Başvuru MERSİS üzerinden yapılır. Tescile tabi bu değişiklik için başvurunun kanuni süreler içinde yapılması gerekir. Şube adına yetkili kişi tarafından imzalanmış dilekçe/taahhütname, kararın tasdikli ve tercümeli örneği ile temsil belgeleri dosyaya eklenir. Ticaret sicili tescili tamamlandıktan sonra ilan yapılır; ilanla birlikte değişiklik üçüncü kişiler bakımından hüküm doğurur. Gerekli görülürse vergi ve sosyal güvenlik kayıtlarında da güncelleme yapılır.


Şubeler için genel bir asgari sermaye şartı bulunmamakla birlikte, düzenlemeye tabi sektörlerde özel sermaye yükümlülükleri söz konusu olabilir. Bu hallerde sektörel mevzuattaki asgari tutarlara uyum aranır.


j) Tasfiye Öncesi ve Sonrası


Yabancı şirketin Türkiye’deki şubesinin kapatılmasına, merkezin yetkili organı tarafından karar verilir. Kararda şubenin faaliyetine son verilmesi, tasfiyeye girildiği ve tasfiye memuru veya memurlarının atanması açıkça gösterilir. Kararın noter onayı ve gerekiyorsa Türkçe çevirisi hazırlanır.


Tasfiyeye giriş tescili, MERSİS üzerinden yapılacak başvuru ile tamamlanır. Tescil üzerine şubenin ticaret unvanına “Tasfiye halinde” ibaresi eklenir ve tasfiye memuru veya memurları tescil ve ilan edilir. Tasfiye memuru, tasfiye sürecinde şubeyi temsil eder; tasfiye başlangıç bilançosunu düzenler, şubenin malvarlığını ve borçlarını tespit eder, alacaklılara çağrıyı yapar, tahsilat ve ödemeleri yürütür ve gerekli vergi-sosyal güvenlik işlemlerini sonuçlandırır.


Alacaklılar, Türkiye Ticaret Sicili Gazetesi’nde birer hafta arayla üç ilanla tasfiyeye davet edilir. Tasfiye sürecinde şubenin mevcut alacakları tahsil edilir, varlıklar paraya çevrilir ve borçlar ödenir. Kalan değer, mevzuat ve vergi yükümlülükleri yerine getirildikten sonra merkeze aktarılır.

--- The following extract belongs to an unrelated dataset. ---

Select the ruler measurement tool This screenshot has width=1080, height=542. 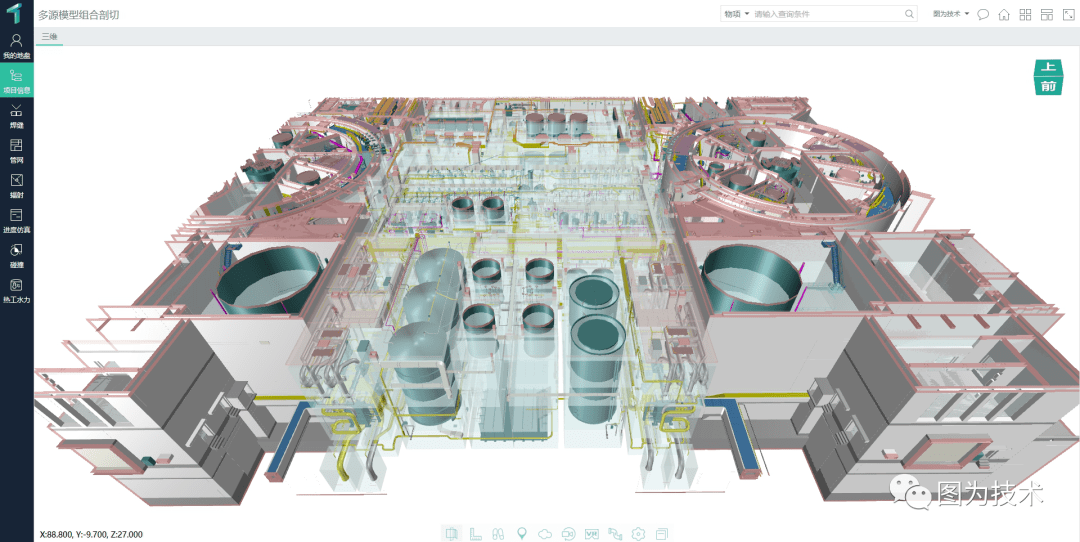coord(475,533)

Tasfiyenin tamamlanmasından sonra tasfiye memuru, son ve kesin bilanço ile kapanış kararını hazırlar ve şube kaydının silinmesi için ticaret siciline başvurur. Kayıt silinmesi ilan edilir ve şubenin Türkiye’deki hukuki varlığı sona erer. Tasfiyenin bitimini takiben ticari defter ve belgeler on yıl süreyle saklanır; saklamadan tasfiye memuru sorumludur. Ayrıca vergi dairesi, sosyal güvenlik ve oda kayıtları nezdindeki kapanış işlemleri tamamlanır.

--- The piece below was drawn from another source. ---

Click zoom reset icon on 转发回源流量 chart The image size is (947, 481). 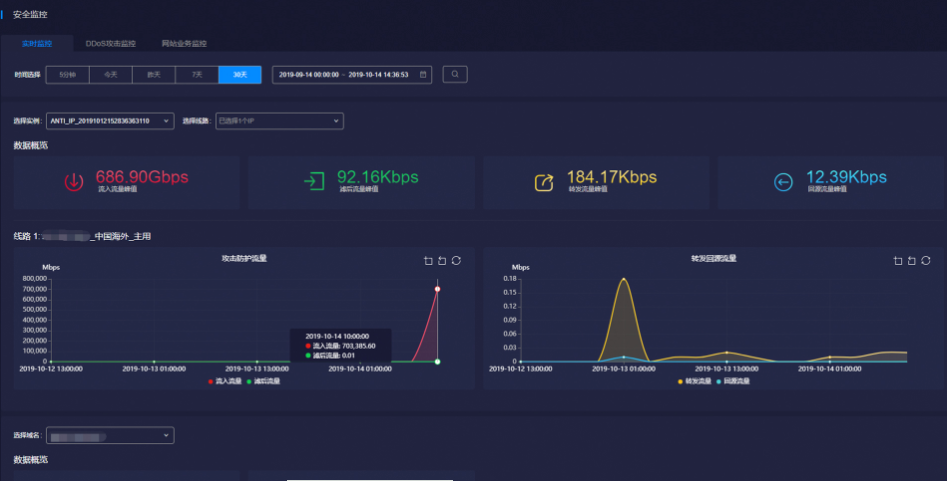[911, 260]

k) Başkaca Hak ve Yükümlülükler


Ticaret unvanının kullanımı zorunludur. Şube; merkezin ticaret unvanını, şube olduğunu ve yerini belirterek kullanır. Düzenlenen belgelerde sicil numarası, ticaret unvanı, merkez bilgisi ve mevzuatın öngördüğü diğer zorunlu unsurlar yer alır. Faturalarda asgari bilgiler eksiksiz bulunur. İşletmenin giriş cephesinde tescilli unvan okunaklı şekilde yazılır.

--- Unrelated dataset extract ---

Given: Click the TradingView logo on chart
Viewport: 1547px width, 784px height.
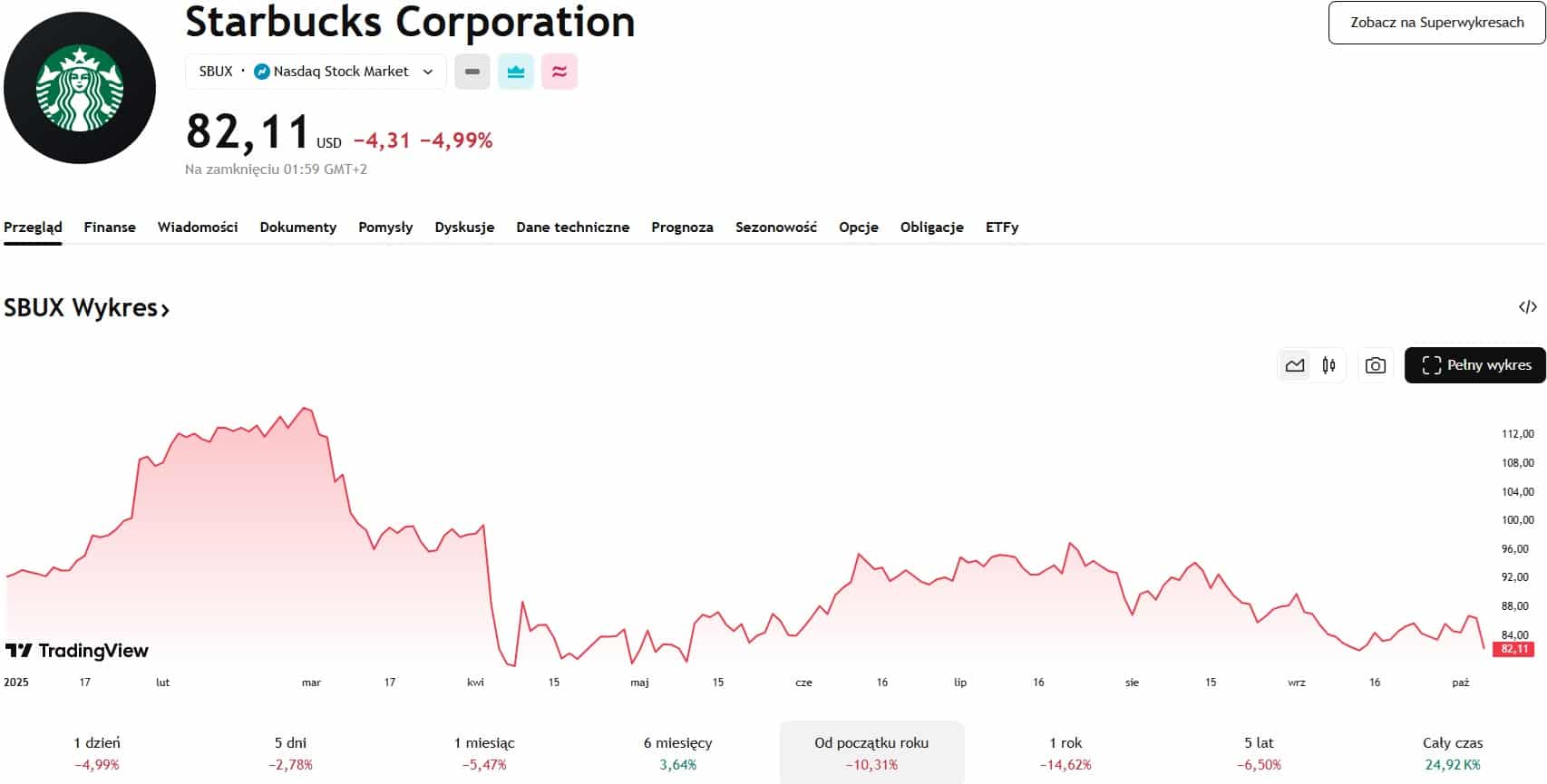Looking at the screenshot, I should pyautogui.click(x=77, y=651).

Kişisel verilerin korunmasında şube; aydınlatma, veri güvenliği ve saklama-imha süreçlerini işletir. Yurt dışında yerleşik ana şirket açısından Türkiye’de veri sorumlusu temsilcisi atanması ve VERBİS yükümlülükleri değerlendirilir. Şube, kişisel verilerin işlenme amaç ve vasıtalarını fiilen belirliyorsa veri sorumlusu sıfatını haiz olabilir ve buna göre kayıt ve uyum yükümlülüklerini yerine getirir.


Rekabet hukukunda şube; rekabeti sınırlayıcı anlaşma ve uygulamalardan kaçınır, hâkim durumun kötüye kullanılmaması ilkesine uyar ve gerekli hâllerde birleşme-devralma bildirimlerini yapar. Dağıtım sözleşmeleri, yeniden satış fiyatı ve bilgi paylaşımı gibi riskli alanlar için iç politika ve eğitimler uygulanır.


İstihdam yönünden işyeri bildirimi, sigortalı kayıtları, prim ödemeleri ve iş sağlığı-güvenliği yükümlülükleri eksiksiz yerine getirilir. Tebligat, e-tebligat ve iletişim adresleri güncel tutulur.

Operasyonel belgelerde merkez şirket unvanı kullanılmalı, şube olduğu açıkça belirtilmelidir. Şube, merkez şirketin marka ve diğer fikrî mülkiyet haklarını yetkiye uygun kullanır; lisans veya devir işlemleri bakımından kayıt ve koruma süreçlerini takip eder, üçüncü kişilerin haklarını ihlal etmemeye özen gösterir.


Bu çerçeve, şubenin günlük işleyişinde hukuki riskleri azaltır ve ana şirketin Türkiye operasyonlarının öngörülebilir, uyumlu ve denetlenebilir şekilde yürütülmesini sağlar.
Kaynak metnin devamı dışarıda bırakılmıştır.